NOTES TO CONSOLIDATED FINANCIAL STATEMENTS

Form 10-Q

(6) FINANCING ARRANGEMENTS

      At October 13, 2000, the Company’s unsecured revolving line of credit provides for borrowings up to $10,000,000, with interest payable at a variable rate, at the Company’s option, based on either the prime rate (9.5 percent at October 13, 2000) or the Eurodollar rate. Under the line of credit, there were outstanding borrowings of $3,622,943 at October 13, 2000 and $1,357,800 at March 31, 2000. Outstanding letters of credit further reduced the availability under the line of credit in the amount of $2,722,000 and $2,972,000 at October 13, 2000 and March 31, 2000, respectively. Due to the impact on rental expense from the Company's recent acquisitions, the primary lender approved the appropriate waiver to the "Fixed Charge Ratio" covenant of the February 1, 1996 credit agreement. This change, made after the fiscal 2001 second quarter close, was effective October 13, 2000, concurrent with the end of the fiscal quarter.

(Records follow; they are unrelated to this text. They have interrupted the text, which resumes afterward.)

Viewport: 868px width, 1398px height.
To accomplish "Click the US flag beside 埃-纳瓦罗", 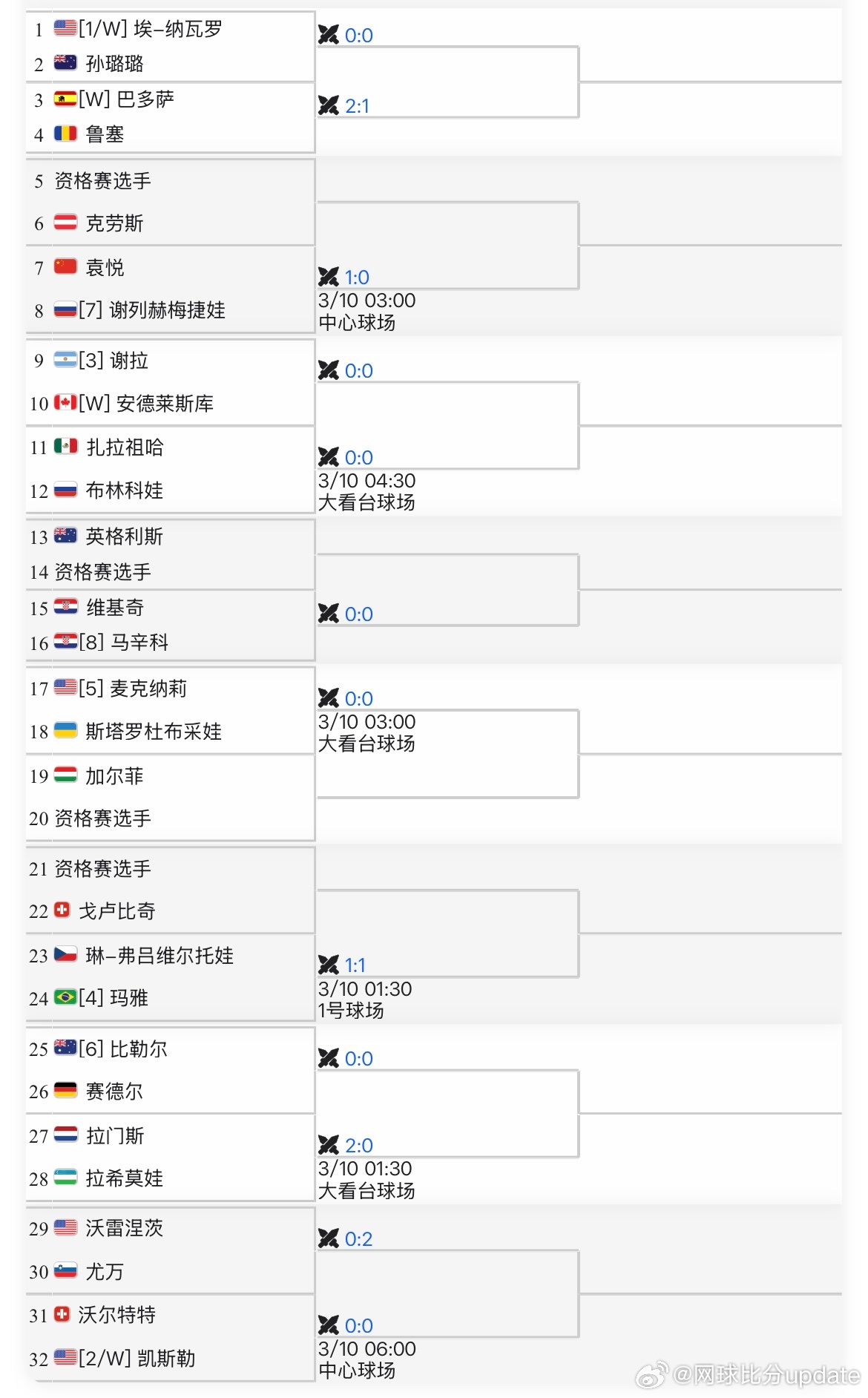I will tap(63, 29).
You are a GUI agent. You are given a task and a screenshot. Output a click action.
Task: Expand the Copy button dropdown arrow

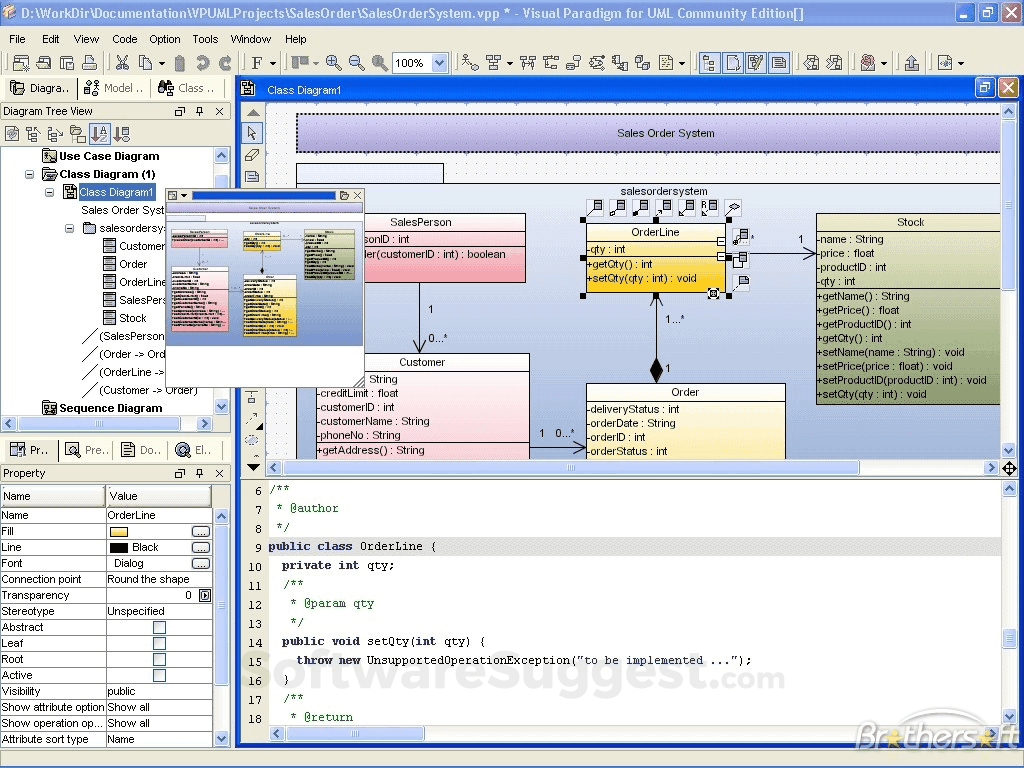pyautogui.click(x=162, y=62)
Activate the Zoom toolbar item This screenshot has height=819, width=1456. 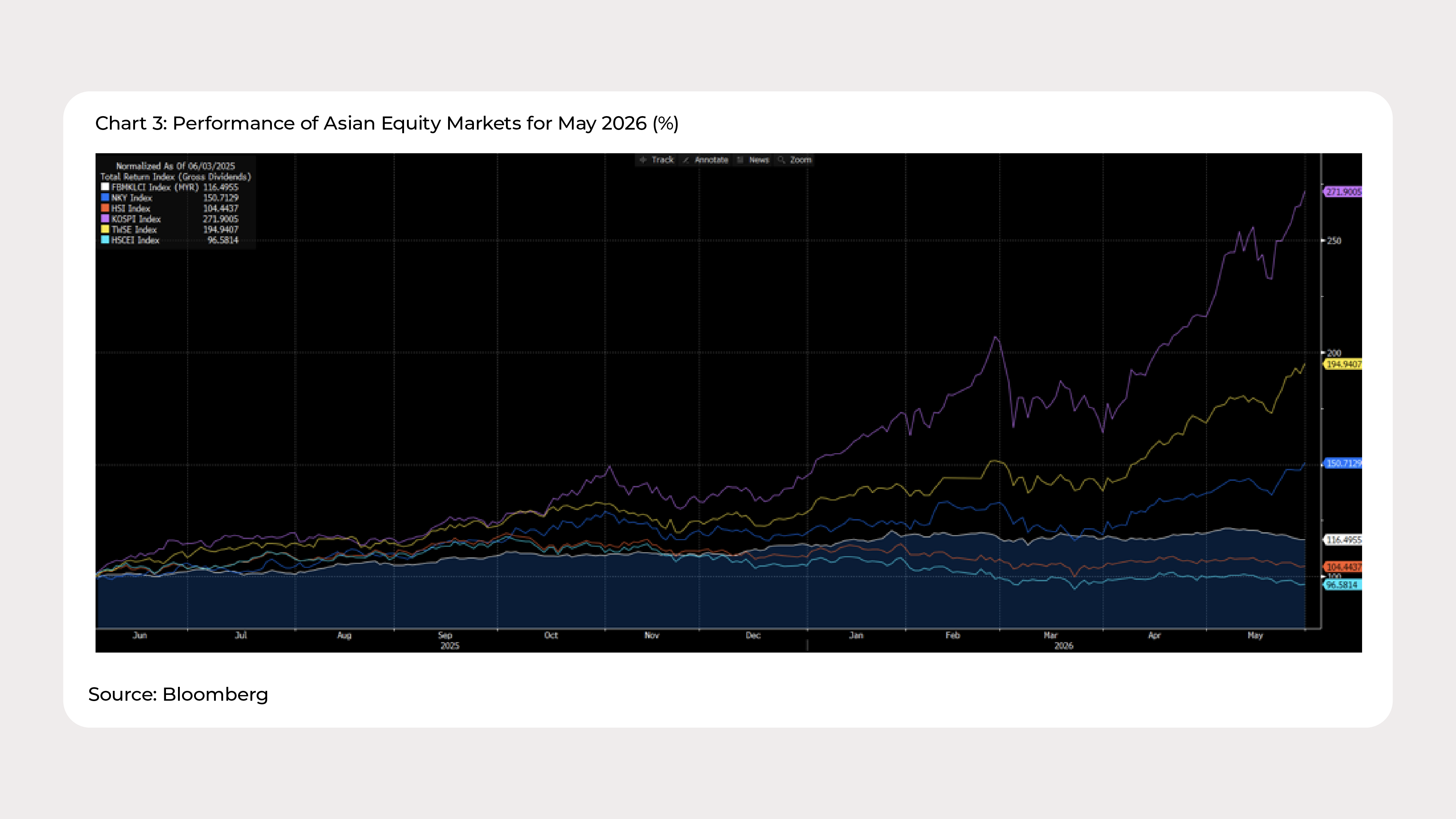tap(800, 160)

      In connection with the acquisition of certain centers, the Company also incurred $1,732,500 in notes payable for the twenty-eight weeks ended October 13, 2000. At October 13, 2000 and March 31, 2000, the total long-term debt was $4,933,772 and $4,214,146, respectively. The Company also made payments in the amount of $1,334,229 during the twenty-eight weeks ended October 13, 2000 to reduce portions of long-term debt.

(7) OPTION GRANTS FOR CONSULTING SERVICES

      The Company has retained Jacobson Partners, of which Benjamin R. Jacobson, a director of the Company, is the managing general partner, to provide management and financial consulting services. As part of the consideration to be paid to, and to add further incentive for such services, Jacobson Partners has been granted stock options to purchase 557,275 shares. As of the twelve weeks ended October 13, 2000, Jacobson Partners has exercised options totaling 294,117 shares at a cost of $2,499,996. Additionally, Jacobson Partners will receive an annual fee in the amount of $250,000, paid in quarterly installments, plus reimbursement of reasonable out-of-pocket expenses. As a result of the stock option grants, the Company has recorded additional compensation expense of $297,950 resulting in a related income tax benefit of approximately $114,000 for the twenty-eight weeks ended October 13, 2000.

(8) INCOME TAXES

      The Company provides for income taxes in accordance with Statement of Financial Accounting Standards No. 109, “Accounting for Income Taxes,” which requires recognition of deferred tax liabilities and assets for the expected future tax consequences of events that have been included in the financial statements or tax returns. Under this method, deferred tax liabilities and assets are determined based on the difference between financial statement and tax bases of assets and liabilities using enacted tax rates in effect for the year in which the differences are expected to reverse.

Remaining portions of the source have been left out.